Transition from intravenous epoprostenol to intravenous treprostinil in pulmonary hypertension

Affiliations
Clinical Trial

Transition from intravenous epoprostenol to intravenous treprostinil in pulmonary hypertension

Mardi Gomberg-Maitland et al. Am J Respir Crit Care Med. .

Abstract

Rationale: Intravenous epoprostenol improves exercise capacity and survival in patients with pulmonary arterial hypertension. The prostacyclin analog treprostinil is also efficacious by subcutaneous infusion, is easier to administer, and has a longer half-life. With the demonstration of bioequivalence between subcutaneous and intravenous treprostinil, intravenous treprostinil may have an overall better risk-benefit profile than intravenous epoprostenol.

Objective: To evaluate the safety and efficacy of transitioning patients with pulmonary arterial hypertension from intravenous epoprostenol to intravenous treprostinil.

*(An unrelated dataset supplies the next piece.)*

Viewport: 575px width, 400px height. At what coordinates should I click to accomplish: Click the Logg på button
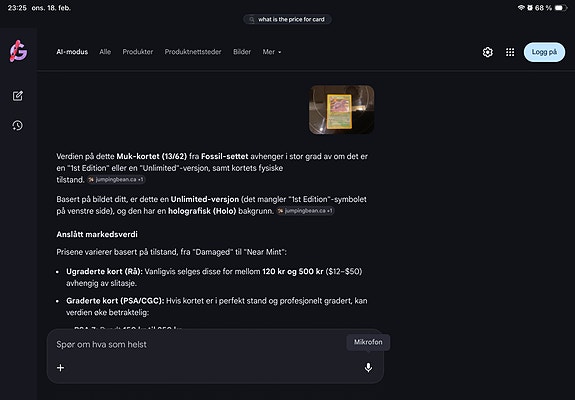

Methods: Patients enrolled in a 12-wk prospective open label study were switched from intravenous epoprostenol to intravenous treprostinil over 24 to 48 h. The intravenous treprostinil dose was adjusted to minimize symptoms/side effects.

Results: Thirty-one patients (mean age, 43 yr; 22 women) were enrolled. Twenty-seven patients completed the protocol; 4 patients transitioned back to epoprostenol. Six-minute walk distance (n = 27; baseline, 438 +/- 16 m; Week 12, 439 +/- 16 m), Naughton-Balke treadmill test time (n = 26; baseline, 582 +/- 50 s; Week 12, 622 +/- 48 s), functional class, and Borg score were maintained with intravenous treprostinil at Week 12 versus intravenous epoprostenol before transition. At Week 12, mean pulmonary artery pressure increased 4 +/- 1 mm Hg (n = 27, p < 0.01), cardiac index decreased 0.4 +/- 0.1 L/min/m2 (n = 27, p = 0.01), and pulmonary vascular resistance increased 3 +/- 1 Wood units x m2 (n = 26, p < 0.01). No serious adverse events were attributed to treprostinil.

Conclusions: These data suggest that transition from intravenous epoprostenol to intravenous treprostinil is safe and effective; whether the hemodynamic differences associated with intravenous treprostinil are clinically important requires longer follow-up.